In some embodiments, an atomic concentration of oxygen in a central region 166 of the absorber layer 160 can be greater than about 1×10¹⁶cm⁻³, such as, for example, between about 1×10¹⁷cm⁻³and about 5×10²⁰cm⁻³in one embodiment, between about 3×10¹⁷cm⁻³and about 1×10¹⁹cm⁻³in another embodiment, or between about 5×10¹⁷cm⁻³and about 5×10¹⁸cm⁻³in a further embodiment. In some embodiments, the absorber layer includes oxygen at an average concentration in a range of 1×10¹⁷cm⁻³to 1×10¹⁹cm⁻³in a central region of the absorber layer. The central region 166 is the middle 50% of the absorber layer 160, which is offset by 25% of the thickness of the absorber layer 160 from each of the first surface 162 and the second surface 164 of the absorber layer 160. Alternatively or additionally, the concentration profile of oxygen can vary through the thickness of the absorber layer 160.

In some embodiments, an atomic concentration of chlorine in a central region 166 of the absorber layer 160 can be less than about 1×10²¹cm⁻³, such as, for example, between about 1×10¹⁷cm⁻³and about 1×10²¹cm⁻³in one embodiment, between about 5×10¹⁷cm⁻³and about 1×10²⁰cm⁻³in another embodiment, or between about 5×10¹⁷cm⁻³and about 5×10¹⁹cm⁻³in a further embodiment.

The upper submodule 100 includes a hole contact 180. The hole contact 180 may also be called a positive charge transport layer, p-type contact, hole transport material, hole transport layer (HTL), h+ selective contact, or a hole-selective layer. The hole contact 180 provides electrical contact to the absorber layer 160. The hole contact 180 can have a first surface 182 substantially facing the front side 102 of the upper submodule 100 and a second surface 184 substantially facing the back side 104 of the upper submodule.

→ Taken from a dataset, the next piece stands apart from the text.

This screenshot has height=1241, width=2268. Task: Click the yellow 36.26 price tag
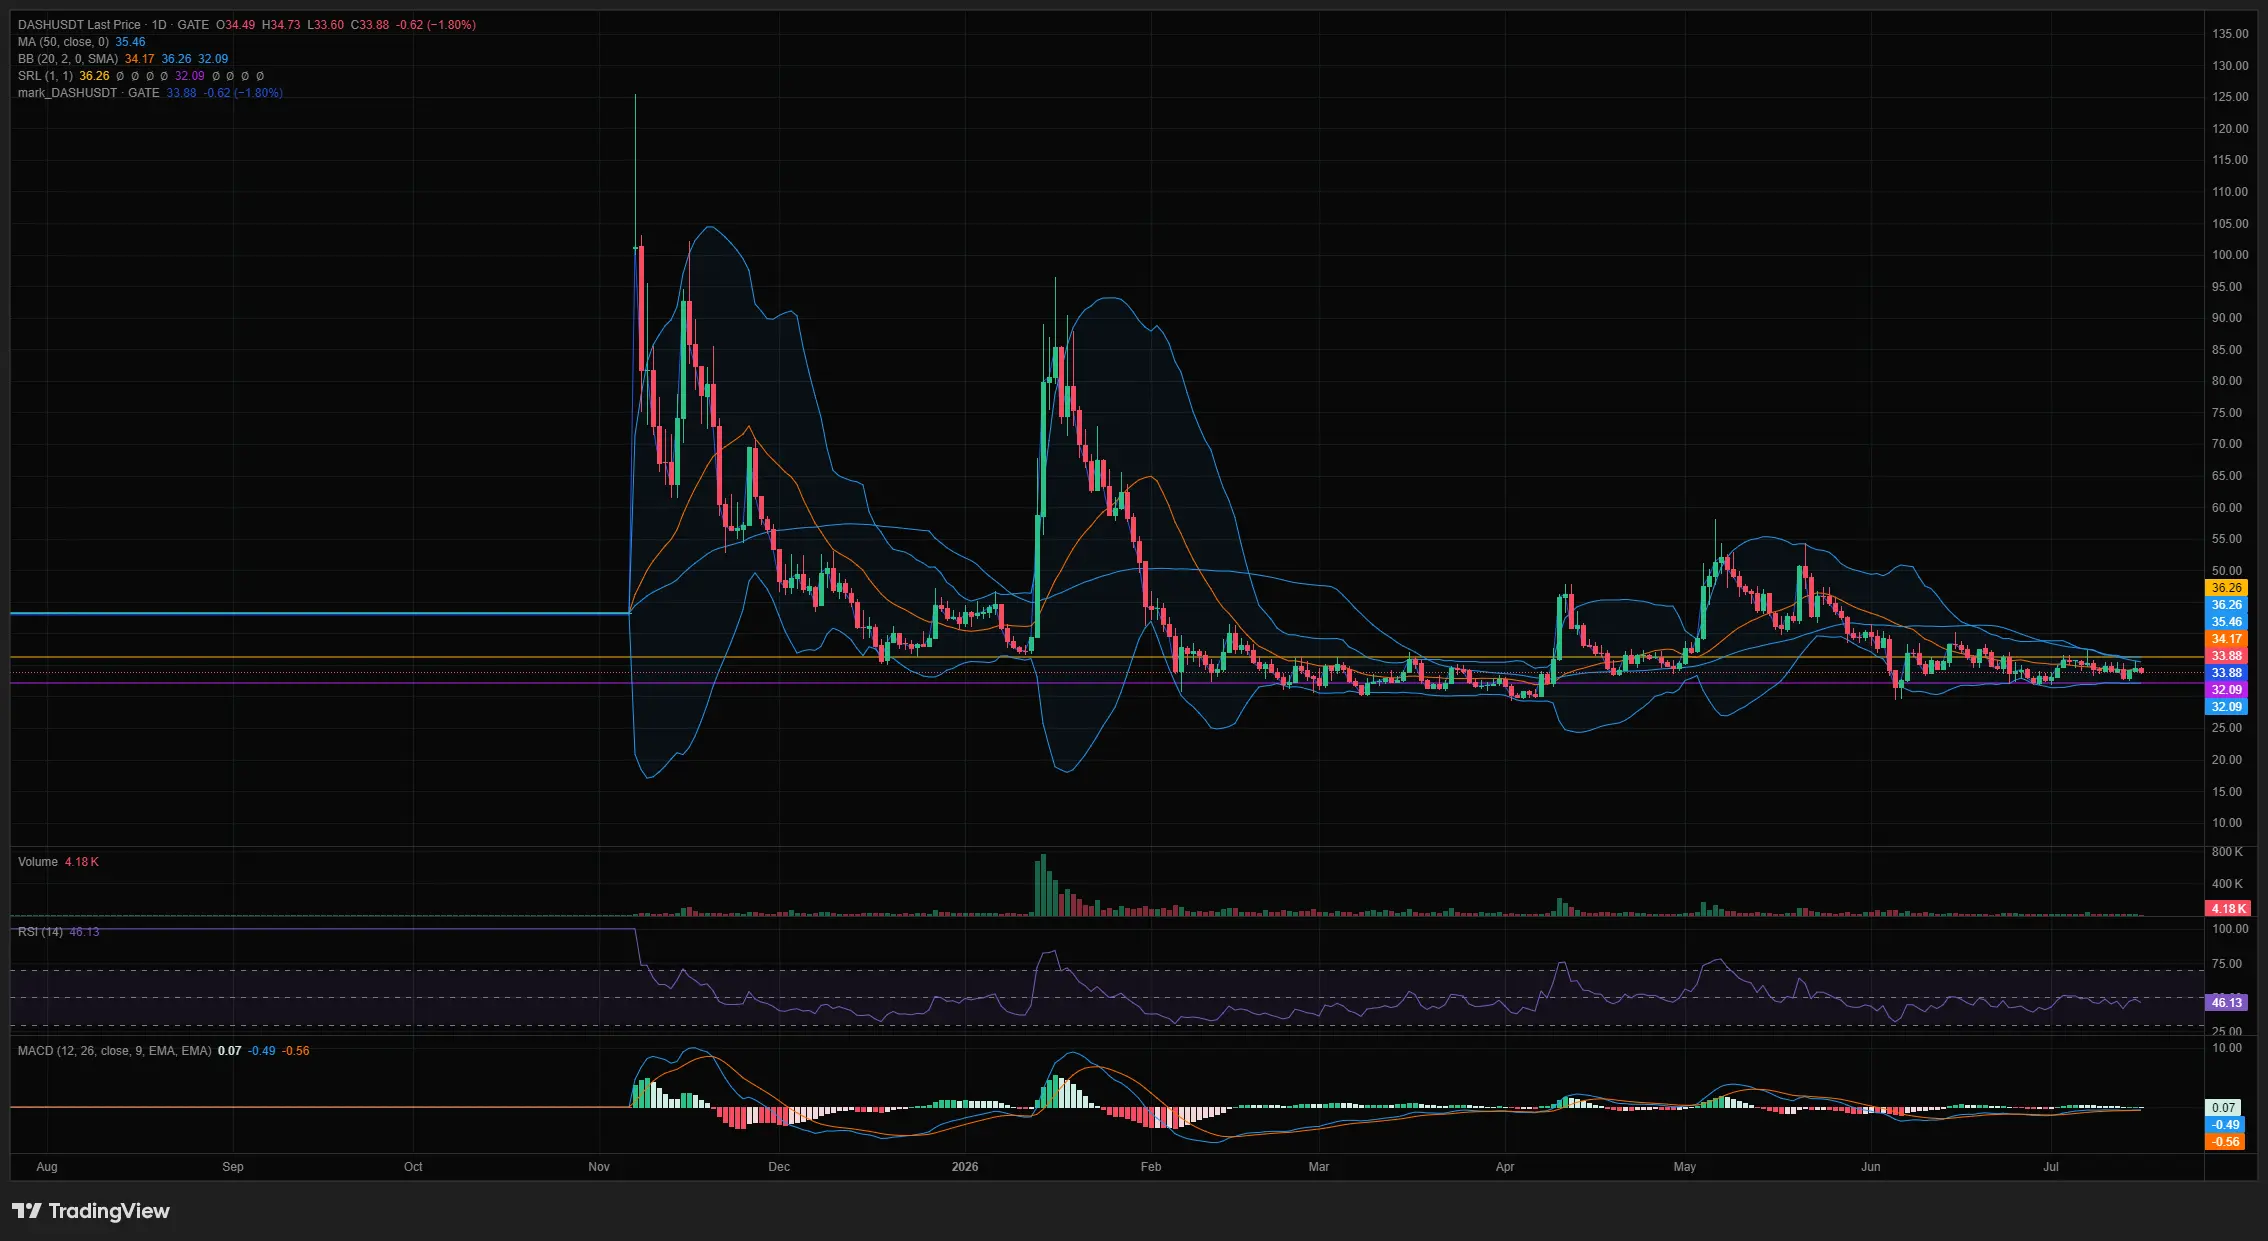pos(2226,588)
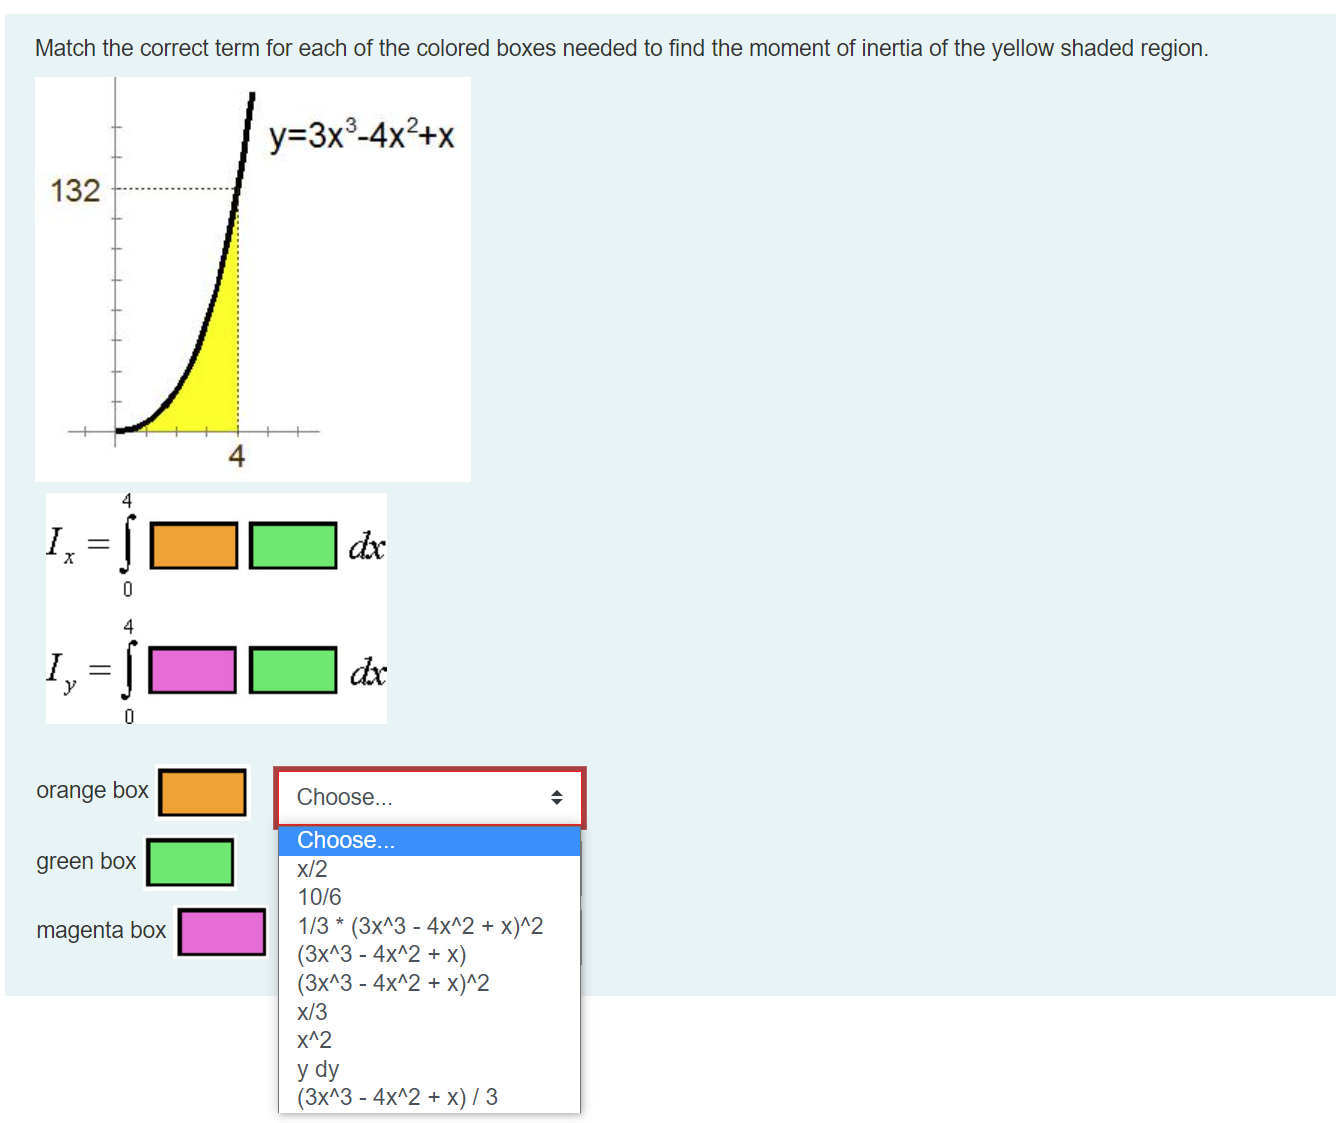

A thickness of the hole contact 180 can be defined between the first surface 182 and the second surface 184. In some embodiments, the thickness of the hole contact 180 can be between about 2 nm to about 200 nm, or, between about 2 nm to about 100 nm.

In some embodiments, the hole contact 180 is a polymer, a small molecule, or an inorganic compound. In some embodiments, the hole contact 180 comprises a metal oxide or a metal oxynitride. In some embodiments, the hole contact 180 comprises a transition metal oxide.

The hole contact 180 can comprise an organic hole transport material (HTM). In an example, the hole contact comprises at least one of: poly[bis(4-phenyl)(2,4,6-trimethylphenyl)amine (PTAA); perylene diimide (PDI); 4,4′-Bis(N-carbazolyl)-1,1′-biphenyl (CBP); Tris(4-carbazoyl-9-ylphenyl)amin (TCTA); 1,3,5-tris(carbazol-9-yl)benzene (TCP); poly(9,9-dioctylfluorene-alt-benzothiadiazole) (F8BT). In another example, the hole contact consists essentially of an organic HTM selected from: PTAA, PDI, CBP, TCTA, TCP, or F8BT.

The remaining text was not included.